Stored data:
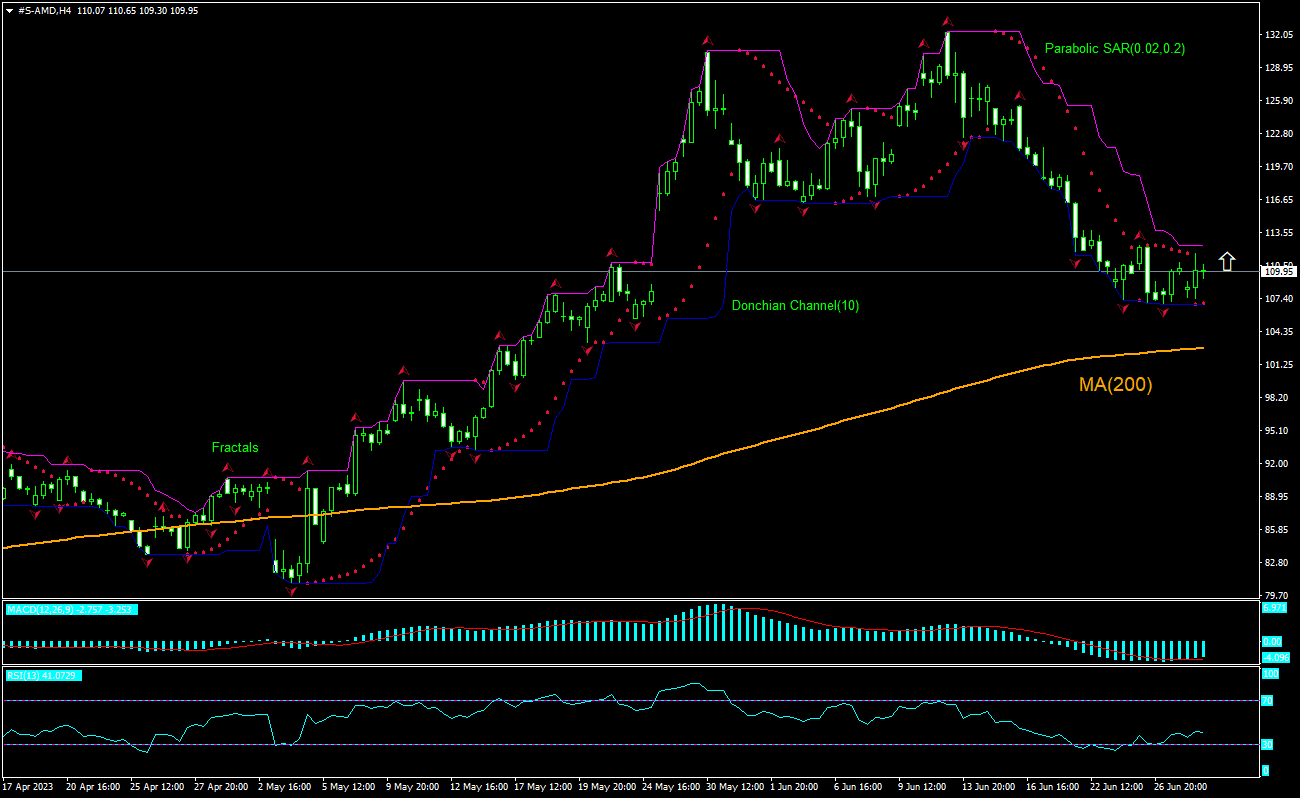Viewport: 1300px width, 798px height.
Task: Click the Fractals text label on chart
Action: 234,447
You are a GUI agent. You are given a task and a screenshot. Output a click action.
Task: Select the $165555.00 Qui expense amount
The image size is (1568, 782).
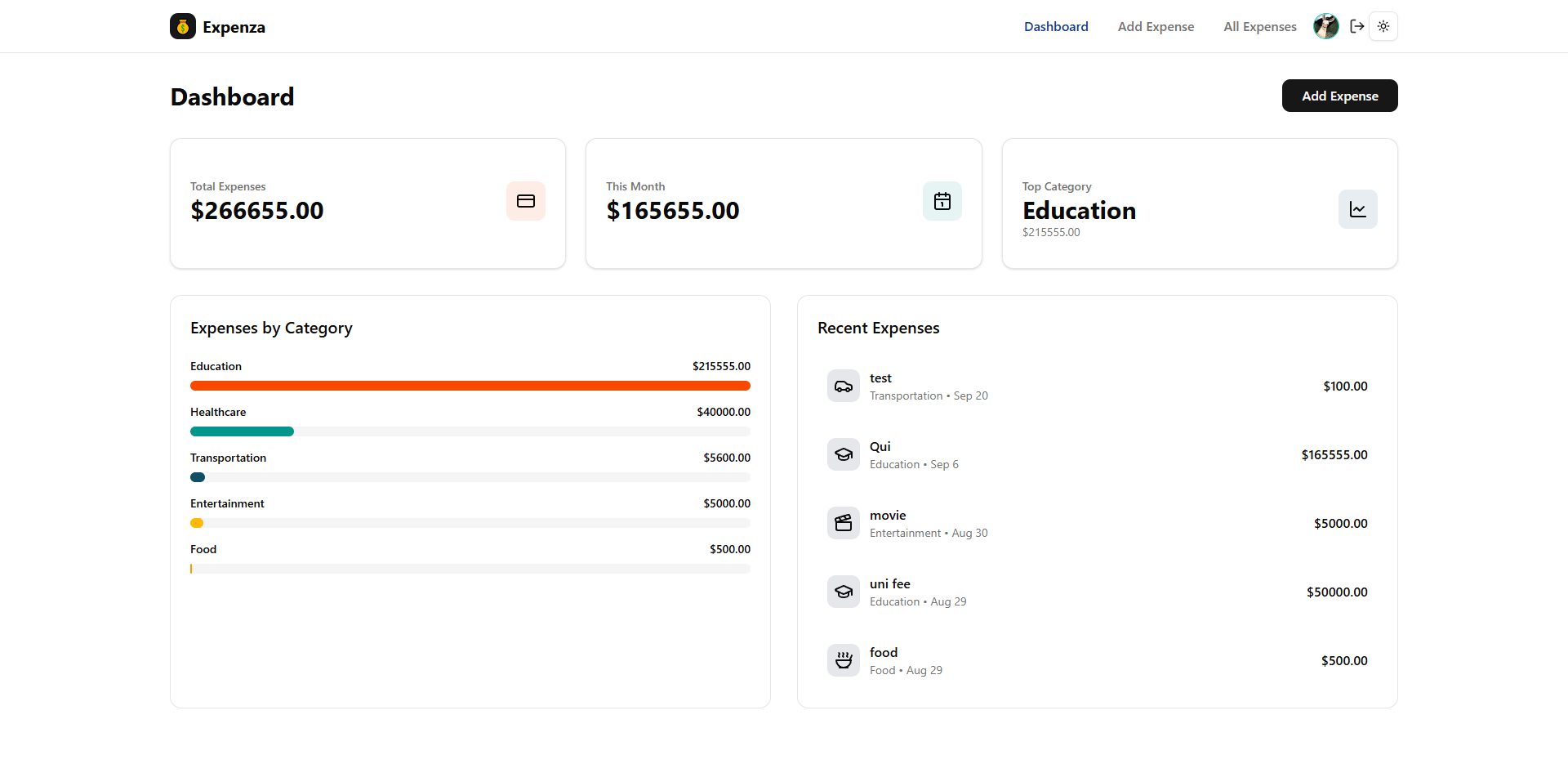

What you will do: Write out every line of the records above word for word, omitting the pictures.

In response:
Viewport: 1300px width, 798px height.
Task: Click the Fractals text label on chart
Action: 234,447
You are a GUI agent. You are given a task and a screenshot. Output a click action.
Task: Select the $165555.00 Qui expense amount
The image size is (1568, 782).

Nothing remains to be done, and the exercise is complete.